John explained that angel networks like Milwaukee Venture Partners create structured pathways for founders to pitch, receive feedback, and raise early checks. He emphasized that in ecosystems like Wisconsin, that early capital is critical for startup founders.

How Venture Decisions Actually Get Made

Dana Guthrie offered a practical look inside early-stage venture evaluation at Gateway Capital.

She explained that at the pre-revenue stage, investors are not analyzing traditional financial metrics. Instead, the focus is on three key signals:

A differentiated team

Does the founding team bring a unique insight or lived experience that gives them an advantage in solving the problem?

A quantifiable value proposition

What is the mental math a customer uses to justify paying for this solution? Even early, founders must connect their product to measurable value.

Market scale

Not every strong company fits venture capital. The opportunity must be large enough to generate outsized returns.

Dana’s advice to students and aspiring founders was straightforward. Start conversations early. You may not raise on your first idea, but relationships compound over time.

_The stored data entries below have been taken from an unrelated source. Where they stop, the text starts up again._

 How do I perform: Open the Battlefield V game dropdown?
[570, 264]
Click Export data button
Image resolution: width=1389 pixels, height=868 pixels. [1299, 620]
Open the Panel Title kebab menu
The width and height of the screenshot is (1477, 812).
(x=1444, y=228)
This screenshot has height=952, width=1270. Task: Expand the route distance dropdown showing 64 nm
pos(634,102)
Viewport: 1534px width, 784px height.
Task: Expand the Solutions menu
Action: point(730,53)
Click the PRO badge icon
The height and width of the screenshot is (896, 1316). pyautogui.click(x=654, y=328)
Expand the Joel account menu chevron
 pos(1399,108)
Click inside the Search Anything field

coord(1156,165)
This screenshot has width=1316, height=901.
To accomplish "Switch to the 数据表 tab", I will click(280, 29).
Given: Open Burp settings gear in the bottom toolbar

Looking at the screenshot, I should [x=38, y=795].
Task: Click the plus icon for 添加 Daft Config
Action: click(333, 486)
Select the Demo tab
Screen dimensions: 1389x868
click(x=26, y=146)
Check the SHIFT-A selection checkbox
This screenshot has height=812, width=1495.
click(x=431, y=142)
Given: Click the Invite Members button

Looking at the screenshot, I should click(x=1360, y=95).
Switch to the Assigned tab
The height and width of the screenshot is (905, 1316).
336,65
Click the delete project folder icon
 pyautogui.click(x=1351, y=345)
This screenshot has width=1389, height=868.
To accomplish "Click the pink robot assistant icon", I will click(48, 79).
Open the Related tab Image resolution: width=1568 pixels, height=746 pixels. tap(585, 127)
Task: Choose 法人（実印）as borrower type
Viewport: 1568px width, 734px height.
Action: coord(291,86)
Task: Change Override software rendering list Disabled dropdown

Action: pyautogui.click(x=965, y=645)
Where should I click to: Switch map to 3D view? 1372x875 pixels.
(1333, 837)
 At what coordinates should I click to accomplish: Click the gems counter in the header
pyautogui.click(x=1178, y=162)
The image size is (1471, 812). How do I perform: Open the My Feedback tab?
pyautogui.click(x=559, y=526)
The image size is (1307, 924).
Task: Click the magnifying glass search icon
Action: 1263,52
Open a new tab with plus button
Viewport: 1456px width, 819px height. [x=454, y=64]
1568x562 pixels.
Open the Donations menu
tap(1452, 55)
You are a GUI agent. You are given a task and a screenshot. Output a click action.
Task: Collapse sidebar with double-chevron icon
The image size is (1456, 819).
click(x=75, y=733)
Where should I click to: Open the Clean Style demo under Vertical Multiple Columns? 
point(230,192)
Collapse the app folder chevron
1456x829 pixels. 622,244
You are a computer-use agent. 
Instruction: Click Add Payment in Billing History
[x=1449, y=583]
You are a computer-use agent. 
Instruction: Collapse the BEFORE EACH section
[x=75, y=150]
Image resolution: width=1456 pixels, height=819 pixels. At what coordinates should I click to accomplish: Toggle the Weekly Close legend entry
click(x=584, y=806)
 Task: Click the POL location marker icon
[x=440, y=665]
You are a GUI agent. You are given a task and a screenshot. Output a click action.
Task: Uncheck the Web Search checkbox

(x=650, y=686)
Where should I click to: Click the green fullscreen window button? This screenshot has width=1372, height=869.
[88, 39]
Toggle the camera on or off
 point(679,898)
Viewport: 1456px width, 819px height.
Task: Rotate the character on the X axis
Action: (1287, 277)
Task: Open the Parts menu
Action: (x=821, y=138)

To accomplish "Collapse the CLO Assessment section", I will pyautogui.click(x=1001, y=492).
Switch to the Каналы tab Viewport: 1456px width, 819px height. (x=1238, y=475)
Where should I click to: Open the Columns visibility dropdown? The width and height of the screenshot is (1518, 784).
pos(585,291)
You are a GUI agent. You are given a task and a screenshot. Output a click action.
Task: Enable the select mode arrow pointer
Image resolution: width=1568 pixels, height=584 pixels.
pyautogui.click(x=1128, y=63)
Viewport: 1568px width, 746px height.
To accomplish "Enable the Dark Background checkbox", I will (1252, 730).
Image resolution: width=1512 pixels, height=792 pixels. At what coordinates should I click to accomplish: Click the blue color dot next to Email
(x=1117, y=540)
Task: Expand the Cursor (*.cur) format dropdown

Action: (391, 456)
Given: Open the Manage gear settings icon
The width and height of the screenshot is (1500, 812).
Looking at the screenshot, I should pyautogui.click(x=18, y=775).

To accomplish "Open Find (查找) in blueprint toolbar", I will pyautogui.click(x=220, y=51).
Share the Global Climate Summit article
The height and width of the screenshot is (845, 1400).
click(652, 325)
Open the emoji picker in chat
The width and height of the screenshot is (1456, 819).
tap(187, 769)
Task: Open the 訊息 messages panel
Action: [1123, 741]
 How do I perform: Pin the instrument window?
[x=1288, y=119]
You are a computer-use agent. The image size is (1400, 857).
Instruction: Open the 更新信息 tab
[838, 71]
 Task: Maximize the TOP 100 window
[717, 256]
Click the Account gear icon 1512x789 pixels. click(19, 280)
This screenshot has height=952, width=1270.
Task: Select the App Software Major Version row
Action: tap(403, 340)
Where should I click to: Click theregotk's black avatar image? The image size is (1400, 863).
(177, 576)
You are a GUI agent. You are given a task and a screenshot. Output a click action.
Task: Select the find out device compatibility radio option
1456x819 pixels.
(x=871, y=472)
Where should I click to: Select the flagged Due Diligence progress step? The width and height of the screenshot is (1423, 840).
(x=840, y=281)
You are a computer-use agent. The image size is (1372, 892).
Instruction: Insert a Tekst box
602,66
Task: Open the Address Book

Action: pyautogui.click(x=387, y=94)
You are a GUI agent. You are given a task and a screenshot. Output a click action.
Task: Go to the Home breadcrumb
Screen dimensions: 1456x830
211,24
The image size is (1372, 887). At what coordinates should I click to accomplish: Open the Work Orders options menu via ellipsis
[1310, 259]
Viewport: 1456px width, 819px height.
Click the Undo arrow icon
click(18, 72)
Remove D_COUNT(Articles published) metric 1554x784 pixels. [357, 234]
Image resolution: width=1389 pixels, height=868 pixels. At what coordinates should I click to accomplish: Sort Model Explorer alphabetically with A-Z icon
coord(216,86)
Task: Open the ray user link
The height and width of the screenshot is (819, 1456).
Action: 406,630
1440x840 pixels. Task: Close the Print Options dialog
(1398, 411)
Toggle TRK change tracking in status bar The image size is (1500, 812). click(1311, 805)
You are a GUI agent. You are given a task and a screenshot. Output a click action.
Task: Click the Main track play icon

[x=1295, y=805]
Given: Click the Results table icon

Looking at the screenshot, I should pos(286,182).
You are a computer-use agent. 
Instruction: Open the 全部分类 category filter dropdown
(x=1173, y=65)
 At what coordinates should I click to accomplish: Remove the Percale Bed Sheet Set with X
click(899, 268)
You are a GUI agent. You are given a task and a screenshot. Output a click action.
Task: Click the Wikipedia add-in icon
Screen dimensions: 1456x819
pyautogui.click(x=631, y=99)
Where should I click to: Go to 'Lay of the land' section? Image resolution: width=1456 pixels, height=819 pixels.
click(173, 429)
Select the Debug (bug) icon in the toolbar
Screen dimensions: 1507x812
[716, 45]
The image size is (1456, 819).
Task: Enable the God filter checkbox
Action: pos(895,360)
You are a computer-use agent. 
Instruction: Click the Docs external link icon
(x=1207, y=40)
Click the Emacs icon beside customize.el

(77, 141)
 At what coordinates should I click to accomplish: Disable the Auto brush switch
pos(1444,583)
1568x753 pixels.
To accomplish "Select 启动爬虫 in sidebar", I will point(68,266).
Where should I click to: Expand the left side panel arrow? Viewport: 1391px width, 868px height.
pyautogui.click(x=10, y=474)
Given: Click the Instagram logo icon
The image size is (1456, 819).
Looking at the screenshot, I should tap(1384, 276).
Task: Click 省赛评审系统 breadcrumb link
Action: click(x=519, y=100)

Why Angel Capital Matters in the Midwest

One of the strongest themes of the night was the role of organized angel investment.

In coastal ecosystems, institutional VCs often fund earlier stage companies. In the Midwest, angels frequently provide the first meaningful checks. They help companies move from concept to traction. They invest mentorship alongside their capital.

Dana pointed out that Midwestern states like Wisconsin have the ingredients for a strong ecosystem. The corporate density, universities, engineering talent, and cost advantages all rank well nationally. What has been missing historically is coordination. But that coordination is improving to create more shared deal flow, more collaboration across funds and angel networks, and more founders being aware of capital pathways.

Building Infrastructure Through Culture

Lena DeLaet expanded the conversation beyond capital to ecosystem infrastructure.

Summerfest Tech was created in 2018 to help Milwaukee position technology and startups as part of regional culture, not separate from it. The conference brings together corporate innovators, founders, investors, and students. Roughly 90 percent of programming remains free. That low barrier to entry is critical when it comes to ecosystem growth.

SFT’s focus areas reflect Midwest strengths, including advanced manufacturing, food and agriculture, financial technology, and health innovation.

The cultural infrastructure strategy is simple. Build where you are strong.

What This Means for Founders

Capital today rewards clarity and execution.

Founders should leverage campus incubators, regional accelerators, and early conversations with angel investors and venture funds. Geography matters less than fundamentals. Strong teams with real customer traction can win from anywhere.

The Lead & Invest panel was not about hype cycles. It was about an ecosystem building durable momentum. In a disciplined capital market, that is what compounds.